Given entries ->
——
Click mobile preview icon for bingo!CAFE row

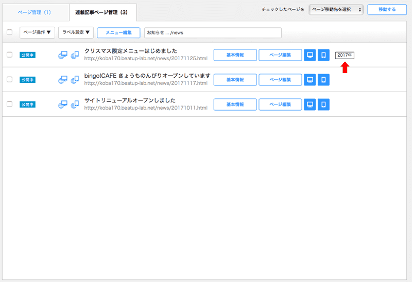323,80
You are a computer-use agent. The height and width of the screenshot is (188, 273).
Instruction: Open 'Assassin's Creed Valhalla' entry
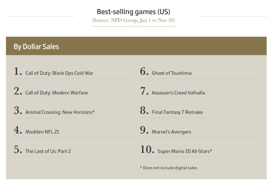[178, 92]
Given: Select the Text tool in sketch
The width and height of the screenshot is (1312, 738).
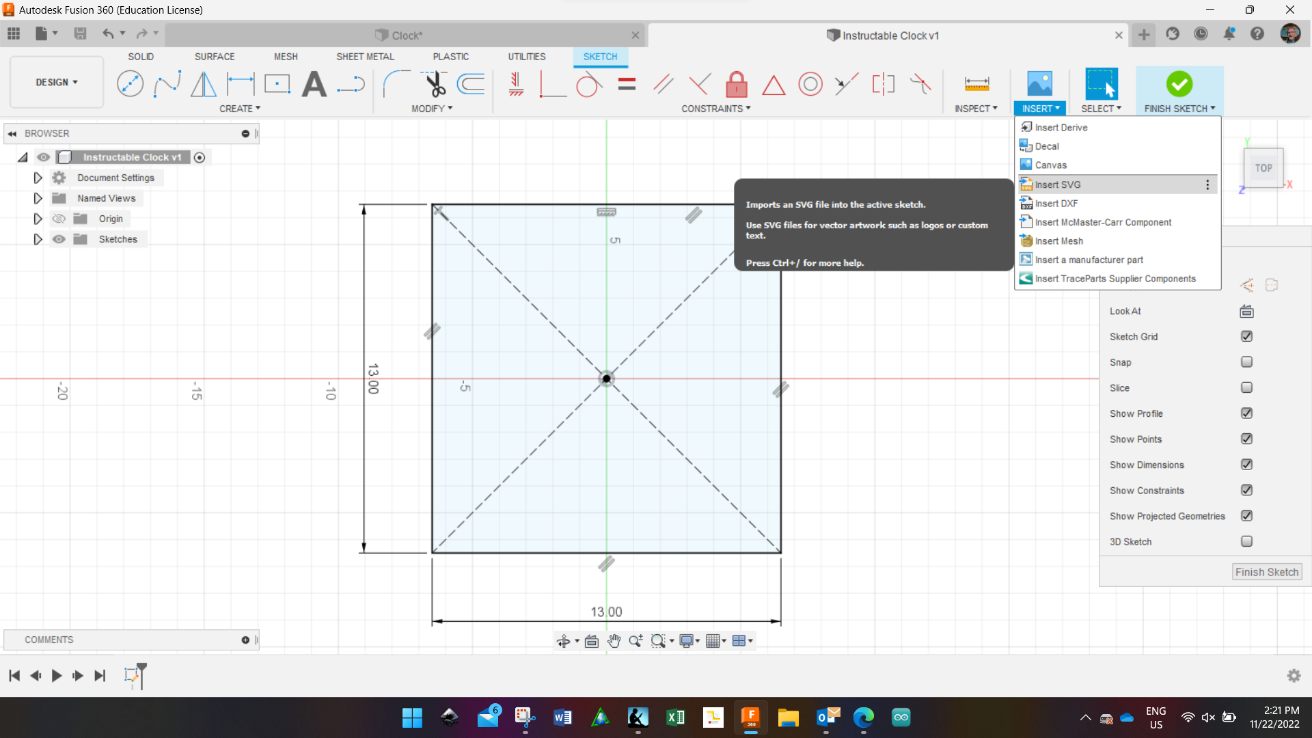Looking at the screenshot, I should pos(314,83).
——
Required work -> Only the lines from the start of the records to the one containing "Given: Select the Text tool in sketch" should be repeated, exactly and with both ends kept; drop any pictures.

Solution to this problem ->
Click mobile preview icon for bingo!CAFE row

323,80
You are a computer-use agent. The height and width of the screenshot is (188, 273).
Instruction: Open 'Assassin's Creed Valhalla' entry
[178, 92]
Given: Select the Text tool in sketch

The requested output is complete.